I don't know how to make it better/revise it because I don't even understand what he is trying to say here. I also feel uncomfortable with the first paragrphy thingie that attempts to give the history of the phrase "boat people" because it is ambiguously racist...

Overall these paragraphs seem like something Michael Scott would write/say about "boat people".

Socialo-anarcho-catholic (talk) 23:35, 13 March 2011 (UTC)Socialo-anarcho-catholic[reply]

Images

I think that for the article, the images of destination and origin countries does not provide a good perspective; this as both countries overlap; also a country switches from being a major host to major origin country and vice versa depending on the year. Instead, perhaps we could make a map where:

  • Net refugees leaving are added with those coming in.

For this a table is needed with exact numbers of refugees leaving a country of origin, and the numbers of refugees entering this same country. The table at http://www.unhcr.org/4981c3dc2.html seems to be suitable; but data is of 2007; perhaps a newer map (of 2010-2011) can be made ?

Note that in the revision history of the origin map, you will also find an early attempt at this, but it wasn't accurate enough so I reverted it; however it can be used and improved with new/more accurate data.

91.182.223.91 (talk) 08:29, 6 June 2011 (UTC)[reply]

false statistics asserted without citation

I am not familiar with the protocol for editing, please forgive.

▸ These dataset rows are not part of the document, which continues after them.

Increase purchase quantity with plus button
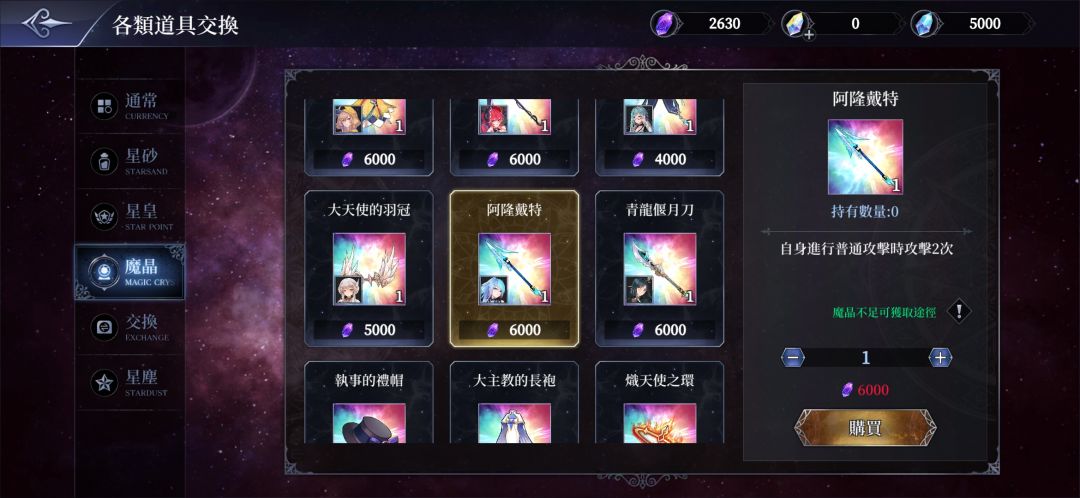This screenshot has width=1080, height=498. (x=940, y=357)
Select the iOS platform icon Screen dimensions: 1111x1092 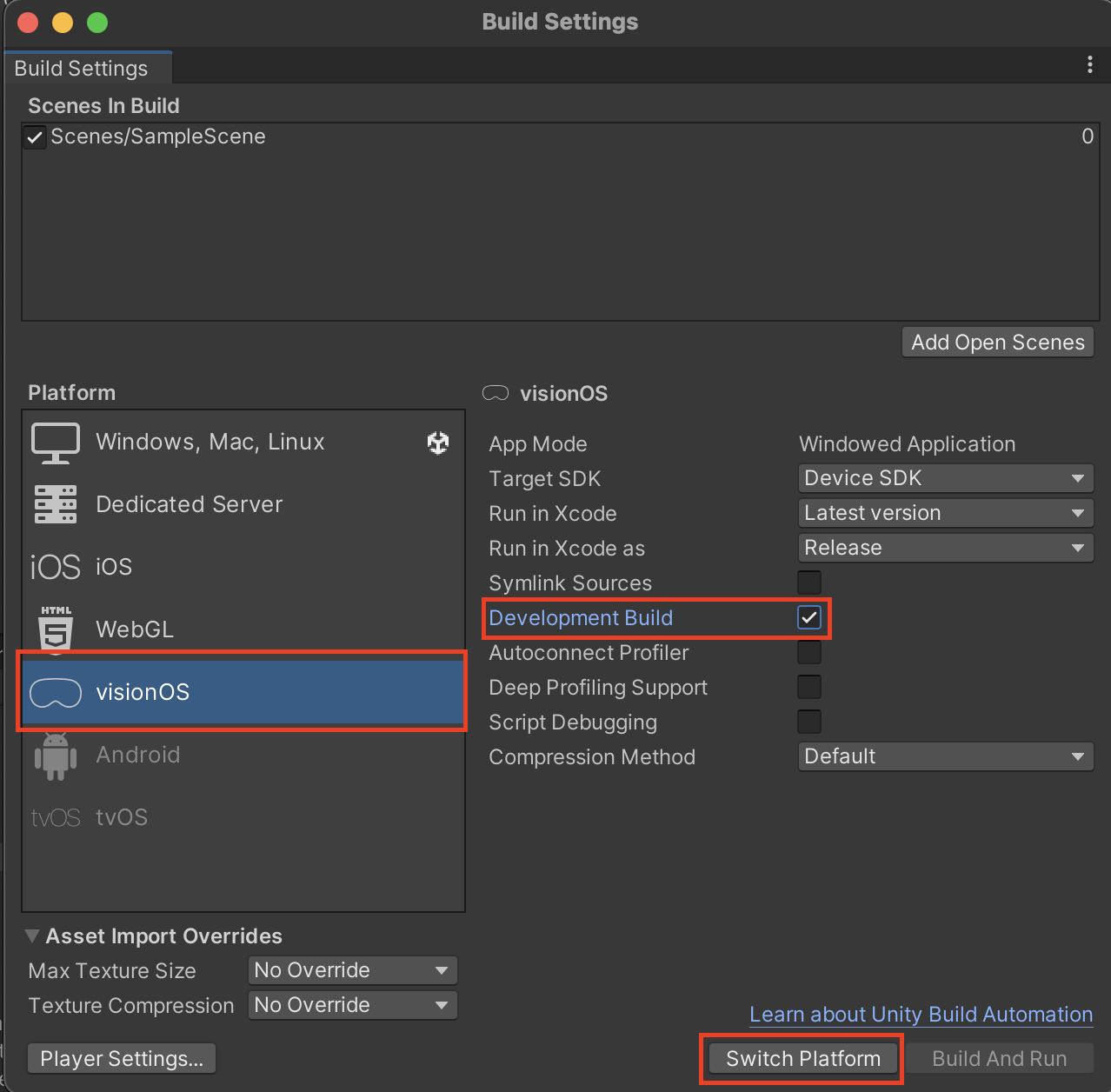55,566
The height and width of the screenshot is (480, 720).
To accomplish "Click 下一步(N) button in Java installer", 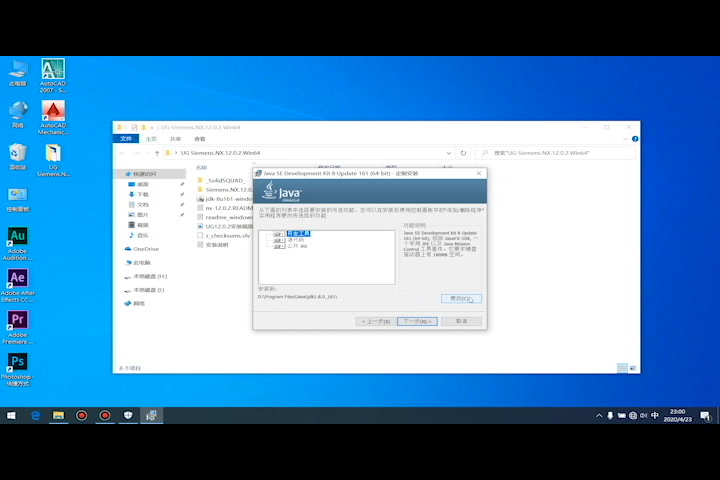I will [416, 321].
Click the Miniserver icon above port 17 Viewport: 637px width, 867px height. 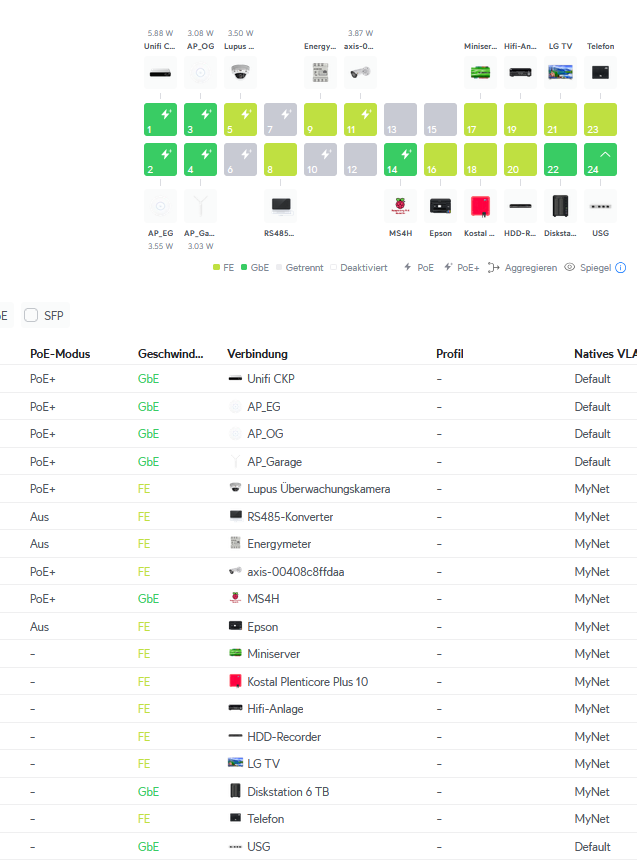[x=480, y=73]
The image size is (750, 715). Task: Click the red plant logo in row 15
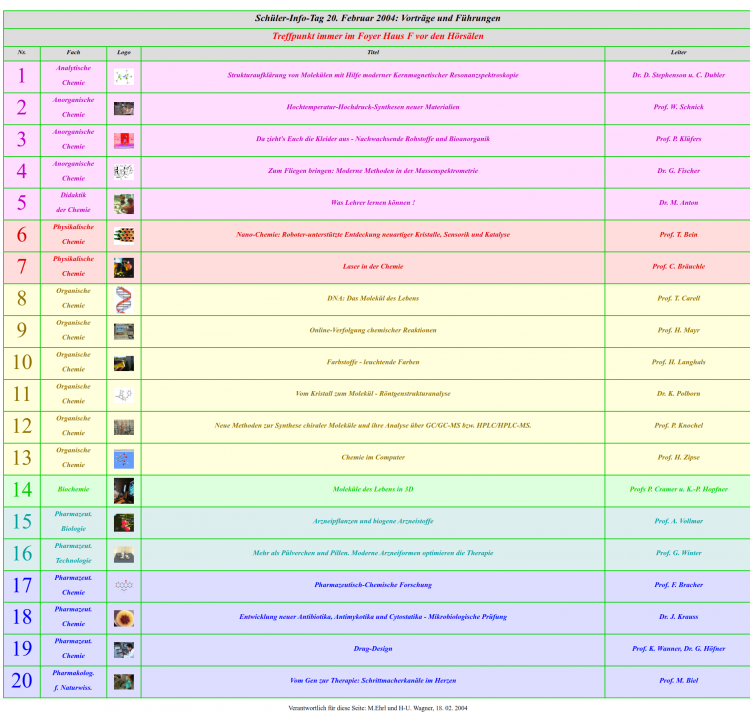pos(123,522)
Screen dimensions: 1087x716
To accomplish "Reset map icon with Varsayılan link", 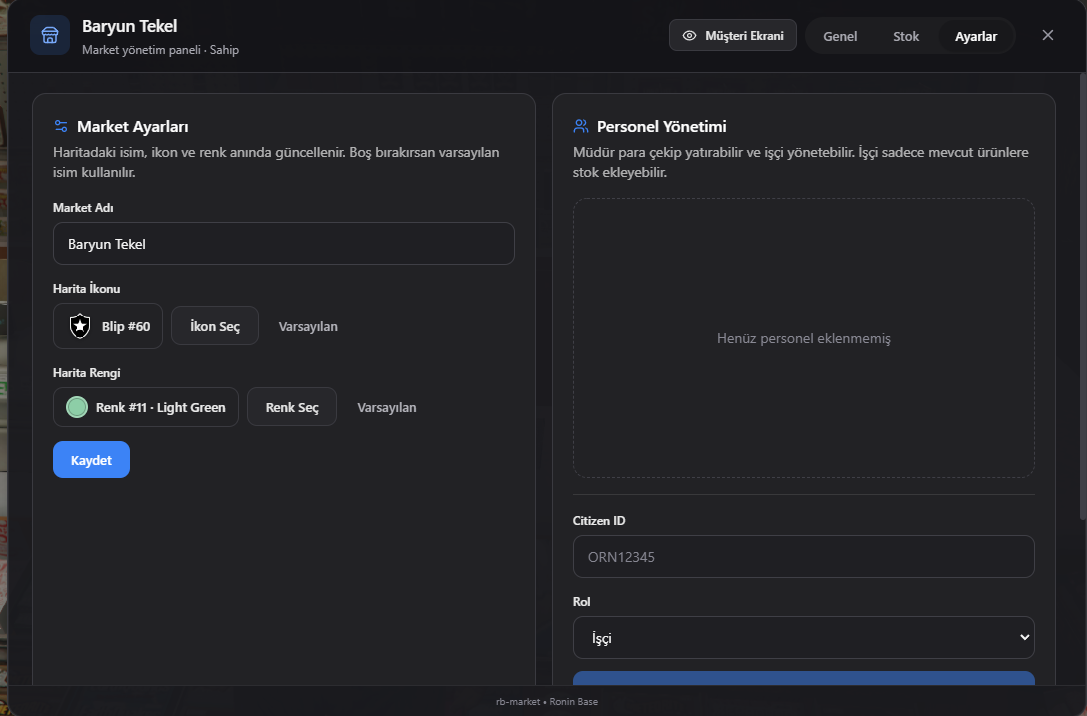I will (x=308, y=326).
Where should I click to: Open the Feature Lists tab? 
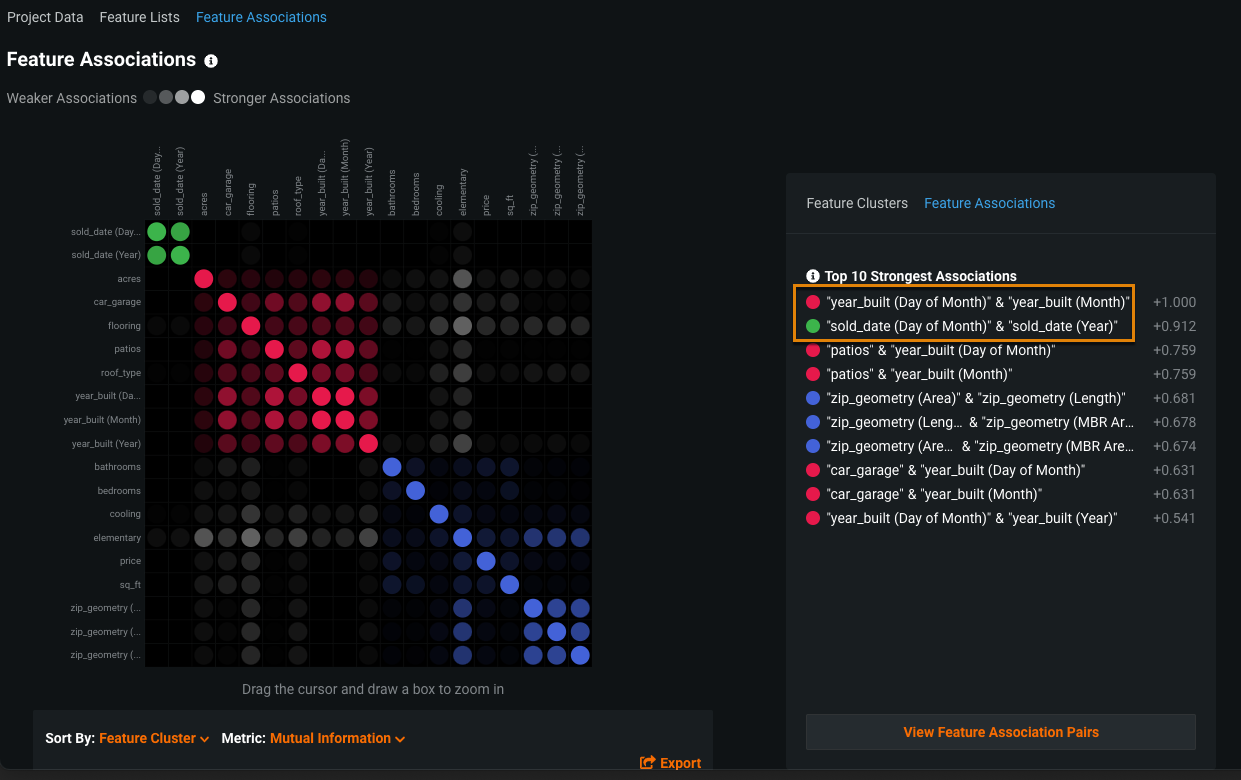click(x=140, y=17)
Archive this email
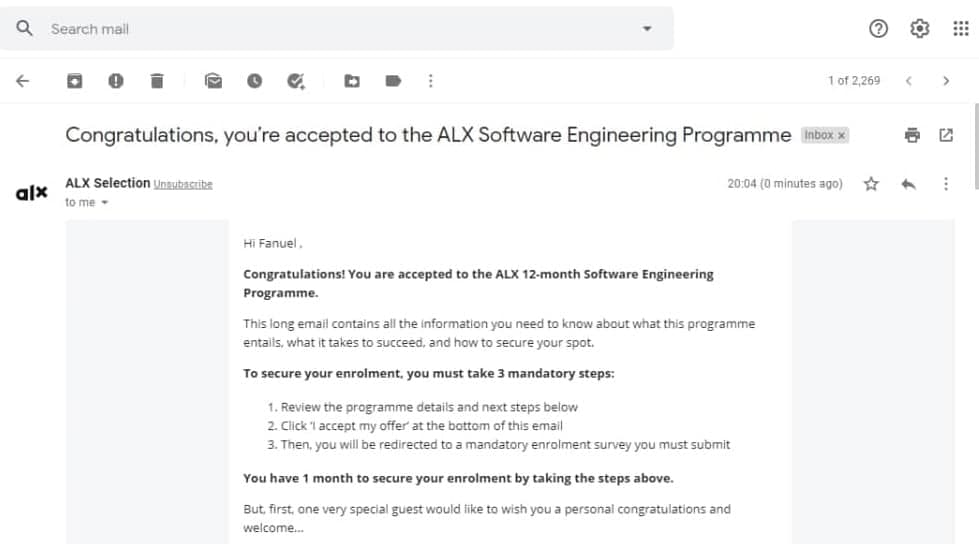 coord(74,81)
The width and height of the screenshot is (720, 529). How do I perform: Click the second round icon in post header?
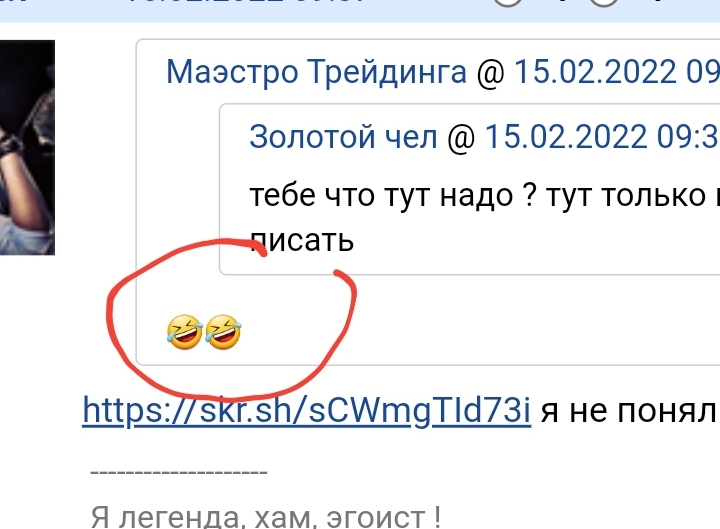pyautogui.click(x=604, y=1)
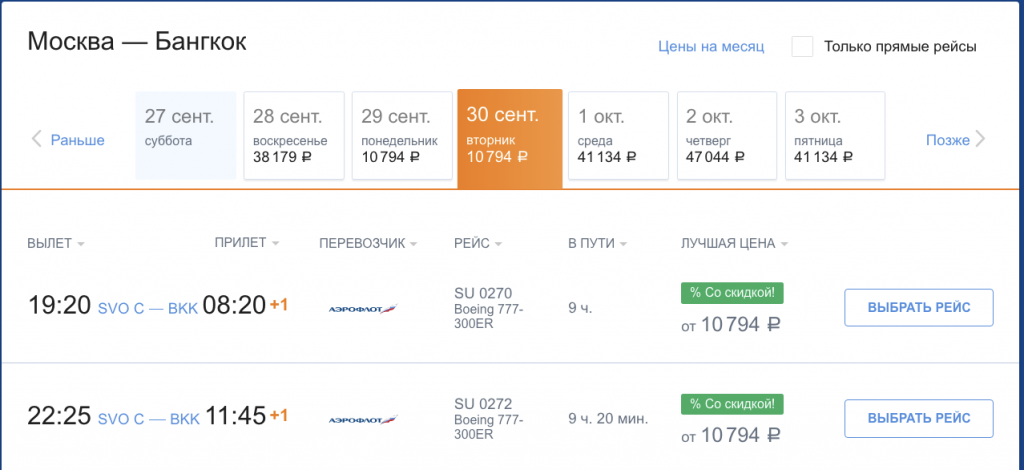Click Aeroflot logo for flight SU 0272
The image size is (1024, 470).
(363, 419)
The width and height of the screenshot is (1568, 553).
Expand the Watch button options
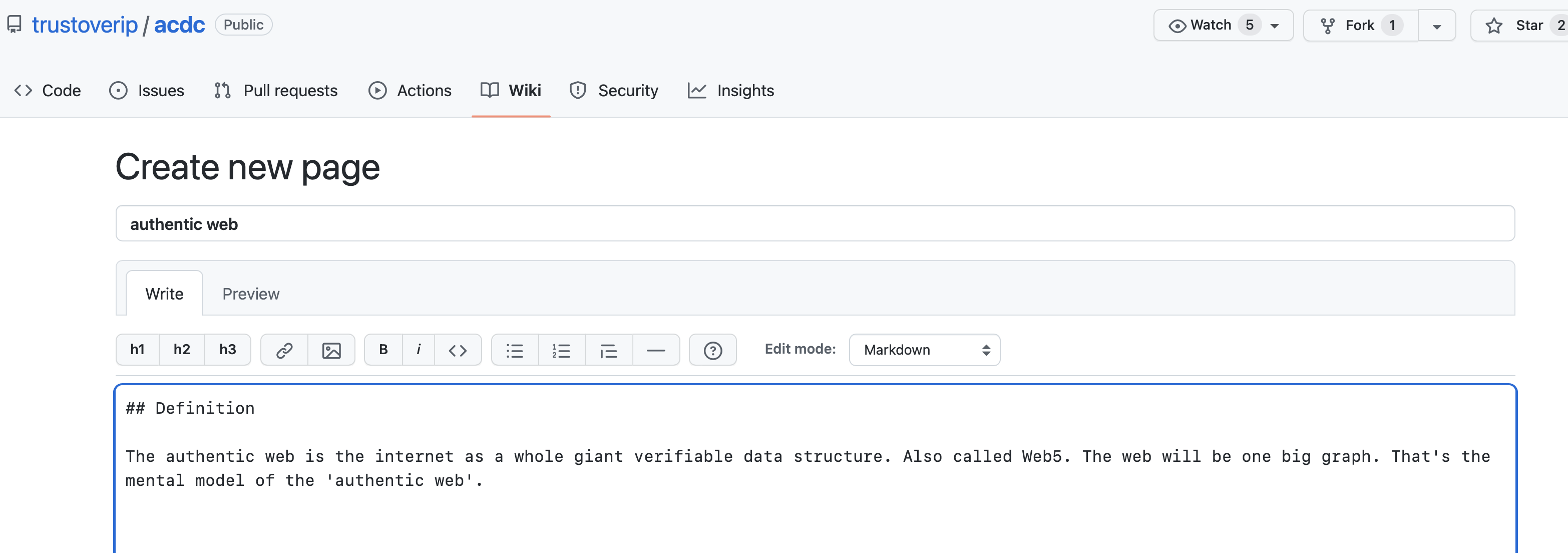(x=1279, y=26)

In the introduction, it is asserted that "The U.S. Committee for Refugees and Immigrants gives the world total as 62,000,000 refugees." There is no citation, and the number is wildly inflated. The 2009 *World Refugee Survey* published by the USCRI lists the number of refugees as 13,599,900 -- see http://www.uscrirefugees.org/2010Website/5_Resources/5_5_Refugee_Warehousing/5_5_4_Archived_World_Refugee_Surveys/5_5_4_7_World_Refugee_Survey_2009/5_5_4_7_1_Statistics/RefugeesandAsylumseek.pdf

UNHCR has similar numbers. Being unfamiliar with the editing process, I am not going to risk making changes, but somebody should. — Preceding unsigned comment added by 71.234.192.201 (talk) 15:09, 2 July 2011 (UTC)[reply]

  • According to Roberto Savio at IPS http://www.ipsnews.net/2015/11/paris-the-refugees-and-europe/ " We have now 60 million refugees. They would make the 23rd country of the world. But refugees are coming not only from war, but also because of sex discrimination (homosexuals in Africa, girls in Boko Harama and Yazhid territories); religions (just think of the Rohinga in Myanmar); climate refugees (they will grow exponentially, after 2020, since the coming conference of Paris will not solve climate warming)." — Preceding unsigned comment added by 50.252.107.21 (talk) 04:46, 20 November 2015 (UTC)[reply]

Climate and Refugees

Some alterations were made in the 'Climate' section as the old text was a bit alarmist in its stance. When time allows some additional info will be added to this section. — Preceding unsigned comment added by General Ignorance (talkcontribs) 8 August 2011

Definition is too Loose

I came to this article to see what Wikipedia defines "Refugee" as since another poster had a problem I had in a discussion board regarding whether or not a certain individual should be considered a refugee. Naturally, I thought it was clear that he was not. But this being Wikipedia and understanding the culture, at least a little, I wanted to see where the other poster might be coming from. Frankly, if he is using the definition in the opening paragraph, especially the first sentence- "A refugee is a person who has been pushed away from his home and seeks refuge elsewhere"- then I have a feeling no compromise will be reached.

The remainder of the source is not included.